TÂCHE À RÉALISER>
Recopiez à l'identique les lignes allant de celle qui contient « Click the Paramètres breadcrumb link » jusqu'à celle qui contient « Looking at the », ces deux lignes comprises. Omettez les images dans votre réponse.

LIGNES À TRAITER>
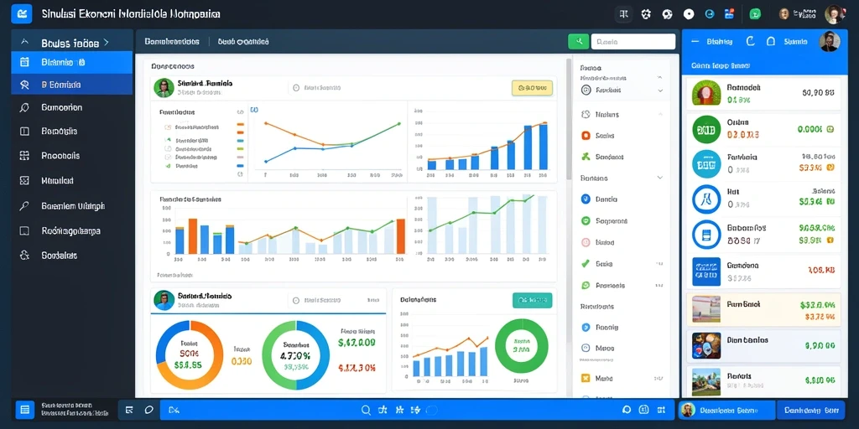Toggle the green checkmark item in the middle list
Screen dimensions: 859x429
(585, 264)
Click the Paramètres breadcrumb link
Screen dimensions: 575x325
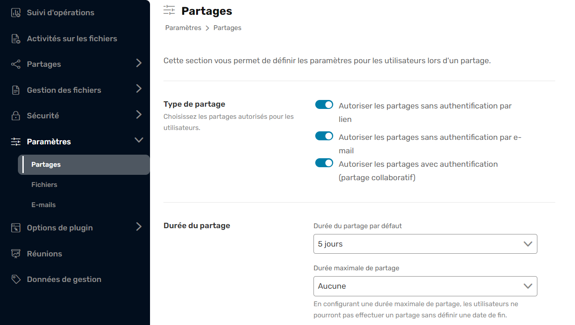183,28
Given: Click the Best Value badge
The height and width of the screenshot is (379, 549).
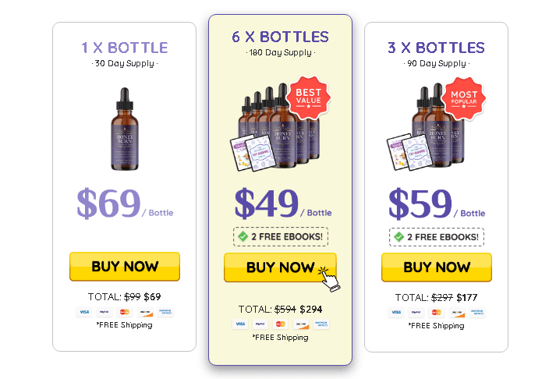Looking at the screenshot, I should click(309, 97).
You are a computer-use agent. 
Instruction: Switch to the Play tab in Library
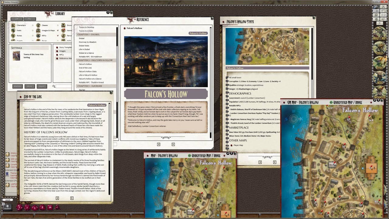pyautogui.click(x=29, y=19)
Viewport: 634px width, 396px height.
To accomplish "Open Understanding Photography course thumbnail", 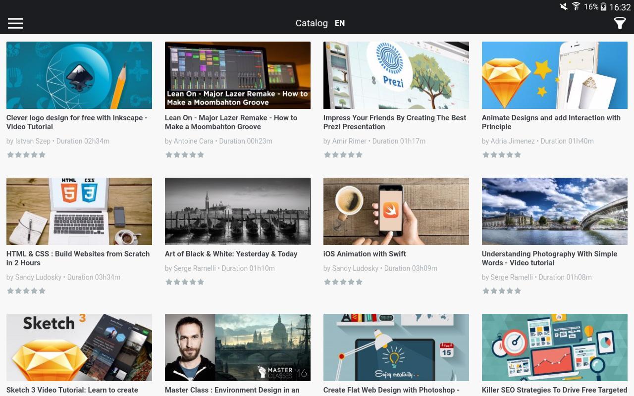I will (x=555, y=211).
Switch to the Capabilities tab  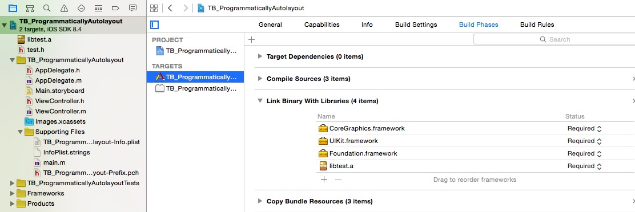coord(322,25)
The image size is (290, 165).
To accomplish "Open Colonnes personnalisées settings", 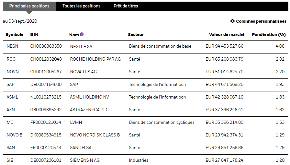I will click(x=261, y=21).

RÉSULTAT ATTENDU>
Click the Paramètres breadcrumb link
Screen dimensions: 575x325
183,28
Given: Click the Best Value badge
The height and width of the screenshot is (379, 549).
Looking at the screenshot, I should click(309, 97).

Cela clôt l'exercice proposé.